Vende-se a ideia de que “a família” é o pilar da sociedade, mas essa mesma instituição é, muitas vezes, a principal fonte de violência, silêncios e castigos sem sentido. O ñembuepoti¹ substitui o diálogo. O medo substitui a empatia.

Precisamos de um novo modelo: solidário, livre de violências, feminista e socialista.

O que o caso de Fernanda nos revela?

Nos revela que, neste país, o corpo das mulheres não é respeitado. Que não podemos decidir por nós mesmas. Que a maternidade nos é imposta ou negada. Que somos julgadas vivas ou mortas.

Talvez Fernanda não quisesse abortar. Talvez quisesse. Mas isso não é o que importa agora. O que importa é que não permitiram que ela decidisse. Apropriaram-se do seu corpo, dos seus pensamentos, da sua liberdade. Mataram-na com crueldade e depois a expuseram ao sensacionalismo midiático.

Exigimos

– A imediata ativação e cumprimento dos protocolos de emergência por violência de gênero

– Orçamento real para prevenir e enfrentar a violência machista

– Investigação profunda, independente e com perspectiva de gênero para encontrar os responsáveis

– Penas agravadas e fim da impunidade para agressores e feminicidas

– Acessibilidade garantida em todo o sistema judicial e de atendimento: intérpretes, linhas de WhatsApp, protocolos inclusivos

– Saúde pública digna e livre de violência obstétrica para quem decide maternar

– Educação sexual integral baseada na prevenção, no consentimento e no respeito

Nenhuma a menos!

Justiça para Fernanda e para todas!

O Estado e o capitalismo patriarcal são responsáveis!

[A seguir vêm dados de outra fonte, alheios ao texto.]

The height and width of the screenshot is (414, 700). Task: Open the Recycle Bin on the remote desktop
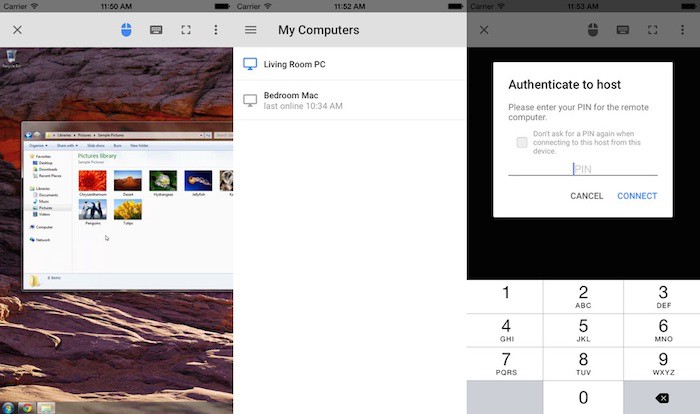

¹ Nota da tradução: Ñembuepoti é um termo em guarani (língua cooficial no Paraguai) que designa uma forma de repressão emocional ou comunicação passivo-agressiva muito comum na cultura familiar paraguaia. Pode se manifestar como silêncio punitivo, cobranças indiretas ou ressentimento velado — substituindo o diálogo aberto por formas autoritárias de controle afetivo.